Mr. Gui gave one such confession after he was first secretly taken to China in 2015, and now he has appeared in a sequel at a detention center in Ningbo. He told an online outlet for Oriental Daily, a Hong Kong newspaper, that Swedish diplomats had duped him into boarding the train to Beijing.
“They wanted to get me to Beijing quietly,” he said of the diplomats. Mr. Gui also said he had been taken off the train by the police “in accordance with the law,” but did not say what law he might have violated.
“Now I’m very regretful about this whole affair,” Mr. Gui said. “Because in fact the Swedish side didn’t tell me specifically what would happen with my medical checkup in Beijing.”
Mr. Gui also said he had written to the Swedish ambassador in Beijing, asking Sweden not to “hype” his case.
According to The South China Morning Post, a Hong Kong newspaper, Mr. Gui said Swedish diplomats had visited him secretly in Ningbo before the train trip with “several proposals to get me to Sweden.”
The Swedish government had no immediate comment on Mr. Gui’s remarks. But his appearance immediately drew skepticism from human rights activists, who said it bore the hallmarks of a staged confession under duress.
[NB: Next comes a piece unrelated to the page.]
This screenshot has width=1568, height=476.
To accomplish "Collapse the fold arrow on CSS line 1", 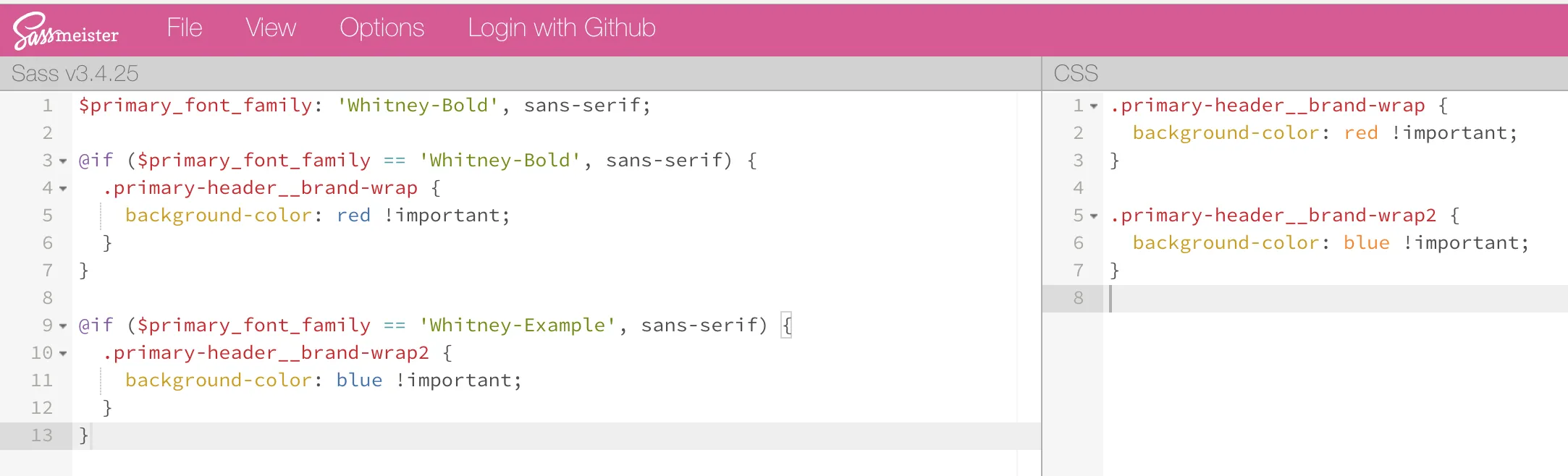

Amnesty International continues to call for the release of Gui Minhai, and for him to be granted adequate medical care and access to consular officials and lawyers of his choice.
This sort of contrived video and media interview made in incommunicado detention is shameful.—
William Nee (@williamnee)
Feb. 9, 2018
Mr. Gui, 53, was born in eastern China, went to study in Sweden in 1988 and became a citizen of the country in 1992. In recent years, he became a co-owner of Mighty Current Media, a small publishing house in Hong Kong that specialized in unflattering and salacious gossip about China’s Communist Party leaders.
Mr. Gui appears unlikely to win his freedom soon. The Hong Kong news report said he was suspected of illegally supplying Chinese state secrets to foreigners. The report gave no details of those purported secrets.
Mr. Gui’s daughter, Angela Gui, who lives in Britain, has said she has no idea what secrets her father could have known.